What you will do:
Collect every line of the data below that contains the string "coordinates", matching case exactly.

Information shown:
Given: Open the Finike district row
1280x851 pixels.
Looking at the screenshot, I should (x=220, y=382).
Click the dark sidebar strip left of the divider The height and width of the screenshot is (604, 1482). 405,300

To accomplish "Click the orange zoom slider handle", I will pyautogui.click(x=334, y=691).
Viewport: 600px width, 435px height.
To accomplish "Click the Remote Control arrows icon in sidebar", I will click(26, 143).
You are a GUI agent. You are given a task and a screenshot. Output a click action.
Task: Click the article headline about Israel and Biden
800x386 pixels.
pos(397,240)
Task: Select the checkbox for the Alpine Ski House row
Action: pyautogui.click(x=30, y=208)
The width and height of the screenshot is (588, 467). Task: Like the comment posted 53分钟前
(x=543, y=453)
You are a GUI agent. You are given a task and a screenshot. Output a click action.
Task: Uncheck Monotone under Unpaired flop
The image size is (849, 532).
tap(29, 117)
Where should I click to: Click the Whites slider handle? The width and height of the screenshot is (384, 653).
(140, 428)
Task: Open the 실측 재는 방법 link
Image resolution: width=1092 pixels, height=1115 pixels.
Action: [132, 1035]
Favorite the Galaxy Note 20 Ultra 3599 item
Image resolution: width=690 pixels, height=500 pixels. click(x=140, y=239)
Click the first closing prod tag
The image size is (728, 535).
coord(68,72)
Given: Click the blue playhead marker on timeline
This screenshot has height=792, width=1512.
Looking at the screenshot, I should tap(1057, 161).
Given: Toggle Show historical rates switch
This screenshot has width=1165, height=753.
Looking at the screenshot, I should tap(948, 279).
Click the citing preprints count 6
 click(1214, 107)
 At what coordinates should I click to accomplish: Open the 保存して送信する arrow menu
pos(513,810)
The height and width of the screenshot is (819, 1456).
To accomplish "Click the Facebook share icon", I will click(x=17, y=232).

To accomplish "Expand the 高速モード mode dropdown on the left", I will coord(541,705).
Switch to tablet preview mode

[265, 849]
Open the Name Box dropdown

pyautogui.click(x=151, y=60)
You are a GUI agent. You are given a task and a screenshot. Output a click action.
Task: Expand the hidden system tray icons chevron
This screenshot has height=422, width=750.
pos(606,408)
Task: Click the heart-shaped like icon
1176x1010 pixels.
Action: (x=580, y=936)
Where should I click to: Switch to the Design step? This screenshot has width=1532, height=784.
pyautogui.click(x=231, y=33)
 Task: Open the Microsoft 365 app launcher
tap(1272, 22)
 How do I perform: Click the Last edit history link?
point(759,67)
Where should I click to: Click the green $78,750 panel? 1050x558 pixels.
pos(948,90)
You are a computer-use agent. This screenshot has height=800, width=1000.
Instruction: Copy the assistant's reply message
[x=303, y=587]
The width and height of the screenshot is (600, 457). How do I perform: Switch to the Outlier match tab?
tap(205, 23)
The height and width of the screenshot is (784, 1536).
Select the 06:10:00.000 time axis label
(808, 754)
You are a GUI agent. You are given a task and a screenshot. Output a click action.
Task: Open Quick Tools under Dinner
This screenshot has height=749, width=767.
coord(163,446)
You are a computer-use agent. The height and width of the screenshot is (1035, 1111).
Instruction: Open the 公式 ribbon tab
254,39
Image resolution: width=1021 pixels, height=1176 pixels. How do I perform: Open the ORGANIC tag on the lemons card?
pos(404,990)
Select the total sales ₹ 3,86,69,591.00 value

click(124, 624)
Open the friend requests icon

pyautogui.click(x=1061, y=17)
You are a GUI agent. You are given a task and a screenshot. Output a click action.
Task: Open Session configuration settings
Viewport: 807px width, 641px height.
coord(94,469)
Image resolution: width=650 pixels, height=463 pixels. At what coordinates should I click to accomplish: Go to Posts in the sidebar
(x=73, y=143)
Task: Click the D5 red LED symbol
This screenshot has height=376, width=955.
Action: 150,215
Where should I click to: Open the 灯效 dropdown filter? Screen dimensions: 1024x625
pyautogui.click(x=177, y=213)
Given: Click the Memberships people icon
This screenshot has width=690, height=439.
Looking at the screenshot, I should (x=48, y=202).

Exercise answer:
 At what coordinates should I click to accomplish: Open the 保存して送信する arrow menu
Image resolution: width=650 pixels, height=463 pixels. At what coordinates should I click to accomplish: Go to Posts in the sidebar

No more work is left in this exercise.